(Saved data entries)
+ + +

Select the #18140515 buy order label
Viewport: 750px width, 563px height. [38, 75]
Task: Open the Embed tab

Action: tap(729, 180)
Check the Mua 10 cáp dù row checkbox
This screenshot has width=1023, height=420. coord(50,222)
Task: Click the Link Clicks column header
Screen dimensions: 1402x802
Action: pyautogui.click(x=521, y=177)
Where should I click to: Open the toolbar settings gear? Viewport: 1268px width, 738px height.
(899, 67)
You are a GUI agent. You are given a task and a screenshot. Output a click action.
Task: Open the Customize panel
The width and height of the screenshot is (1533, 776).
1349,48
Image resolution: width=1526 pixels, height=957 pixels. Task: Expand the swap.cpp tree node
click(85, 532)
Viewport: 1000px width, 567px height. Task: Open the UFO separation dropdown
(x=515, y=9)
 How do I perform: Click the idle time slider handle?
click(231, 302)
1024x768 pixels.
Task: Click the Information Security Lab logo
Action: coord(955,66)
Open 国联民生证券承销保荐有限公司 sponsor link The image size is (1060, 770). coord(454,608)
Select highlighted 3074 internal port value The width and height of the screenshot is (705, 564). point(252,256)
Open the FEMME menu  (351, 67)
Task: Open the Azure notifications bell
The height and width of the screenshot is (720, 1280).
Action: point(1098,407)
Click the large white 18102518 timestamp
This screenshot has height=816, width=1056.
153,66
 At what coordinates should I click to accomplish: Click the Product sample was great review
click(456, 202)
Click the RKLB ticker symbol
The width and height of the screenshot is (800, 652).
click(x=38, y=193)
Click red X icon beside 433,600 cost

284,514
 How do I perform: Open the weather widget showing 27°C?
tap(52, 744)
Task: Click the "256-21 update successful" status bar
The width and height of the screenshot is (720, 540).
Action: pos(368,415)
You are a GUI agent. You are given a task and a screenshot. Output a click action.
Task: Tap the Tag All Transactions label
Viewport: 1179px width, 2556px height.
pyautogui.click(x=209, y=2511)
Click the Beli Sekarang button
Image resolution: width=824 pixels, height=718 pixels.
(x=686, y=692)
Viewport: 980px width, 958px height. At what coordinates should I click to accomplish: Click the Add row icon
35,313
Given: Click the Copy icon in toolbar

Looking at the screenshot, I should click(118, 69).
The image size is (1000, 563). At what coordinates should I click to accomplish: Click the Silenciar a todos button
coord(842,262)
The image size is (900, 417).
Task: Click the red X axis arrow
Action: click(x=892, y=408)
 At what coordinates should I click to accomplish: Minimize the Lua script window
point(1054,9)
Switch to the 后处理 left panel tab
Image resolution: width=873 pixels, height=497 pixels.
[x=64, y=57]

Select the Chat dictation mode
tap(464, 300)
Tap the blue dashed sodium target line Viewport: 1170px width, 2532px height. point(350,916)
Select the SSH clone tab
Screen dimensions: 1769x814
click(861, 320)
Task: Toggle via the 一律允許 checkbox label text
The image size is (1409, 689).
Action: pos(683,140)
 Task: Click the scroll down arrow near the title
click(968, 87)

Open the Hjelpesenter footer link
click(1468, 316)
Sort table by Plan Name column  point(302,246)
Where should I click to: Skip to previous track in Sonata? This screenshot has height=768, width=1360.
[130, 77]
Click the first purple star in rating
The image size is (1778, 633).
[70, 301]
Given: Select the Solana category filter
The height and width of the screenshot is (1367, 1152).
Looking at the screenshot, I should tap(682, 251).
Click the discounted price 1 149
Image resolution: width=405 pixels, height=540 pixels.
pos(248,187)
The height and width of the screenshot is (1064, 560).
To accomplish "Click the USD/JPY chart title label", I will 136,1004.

+ + +

_REQUIRED WORK_
Every entry must appear in the answer exactly as written.

_FINISHED EXERCISE_
Select the #18140515 buy order label
Viewport: 750px width, 563px height. [38, 75]
Task: Open the Embed tab

Action: tap(729, 180)
Check the Mua 10 cáp dù row checkbox
This screenshot has width=1023, height=420. coord(50,222)
Task: Click the Link Clicks column header
Screen dimensions: 1402x802
Action: pyautogui.click(x=521, y=177)
Where should I click to: Open the toolbar settings gear? Viewport: 1268px width, 738px height.
(899, 67)
You are a GUI agent. You are given a task and a screenshot. Output a click action.
Task: Open the Customize panel
The width and height of the screenshot is (1533, 776).
1349,48
Image resolution: width=1526 pixels, height=957 pixels. Task: Expand the swap.cpp tree node
click(85, 532)
Viewport: 1000px width, 567px height. Task: Open the UFO separation dropdown
(x=515, y=9)
 How do I perform: Click the idle time slider handle?
click(231, 302)
1024x768 pixels.
Task: Click the Information Security Lab logo
Action: coord(955,66)
Open 国联民生证券承销保荐有限公司 sponsor link The image size is (1060, 770). coord(454,608)
Select highlighted 3074 internal port value The width and height of the screenshot is (705, 564). point(252,256)
Open the FEMME menu  (351, 67)
Task: Open the Azure notifications bell
The height and width of the screenshot is (720, 1280).
Action: point(1098,407)
Click the large white 18102518 timestamp
This screenshot has height=816, width=1056.
153,66
 At what coordinates should I click to accomplish: Click the Product sample was great review
click(456, 202)
Click the RKLB ticker symbol
The width and height of the screenshot is (800, 652).
click(x=38, y=193)
Click red X icon beside 433,600 cost

284,514
 How do I perform: Open the weather widget showing 27°C?
tap(52, 744)
Task: Click the "256-21 update successful" status bar
The width and height of the screenshot is (720, 540).
Action: pos(368,415)
You are a GUI agent. You are given a task and a screenshot. Output a click action.
Task: Tap the Tag All Transactions label
Viewport: 1179px width, 2556px height.
pyautogui.click(x=209, y=2511)
Click the Beli Sekarang button
Image resolution: width=824 pixels, height=718 pixels.
(x=686, y=692)
Viewport: 980px width, 958px height. At what coordinates should I click to accomplish: Click the Add row icon
35,313
Given: Click the Copy icon in toolbar

Looking at the screenshot, I should click(118, 69).
The image size is (1000, 563). At what coordinates should I click to accomplish: Click the Silenciar a todos button
coord(842,262)
The image size is (900, 417).
Task: Click the red X axis arrow
Action: click(x=892, y=408)
 At what coordinates should I click to accomplish: Minimize the Lua script window
point(1054,9)
Switch to the 后处理 left panel tab
Image resolution: width=873 pixels, height=497 pixels.
[x=64, y=57]

Select the Chat dictation mode
tap(464, 300)
Tap the blue dashed sodium target line Viewport: 1170px width, 2532px height. point(350,916)
Select the SSH clone tab
Screen dimensions: 1769x814
click(861, 320)
Task: Toggle via the 一律允許 checkbox label text
The image size is (1409, 689).
Action: pos(683,140)
 Task: Click the scroll down arrow near the title
click(968, 87)

Open the Hjelpesenter footer link
click(1468, 316)
Sort table by Plan Name column  point(302,246)
Where should I click to: Skip to previous track in Sonata? This screenshot has height=768, width=1360.
[130, 77]
Click the first purple star in rating
The image size is (1778, 633).
[70, 301]
Given: Select the Solana category filter
The height and width of the screenshot is (1367, 1152).
Looking at the screenshot, I should tap(682, 251).
Click the discounted price 1 149
Image resolution: width=405 pixels, height=540 pixels.
pos(248,187)
The height and width of the screenshot is (1064, 560).
To accomplish "Click the USD/JPY chart title label", I will 136,1004.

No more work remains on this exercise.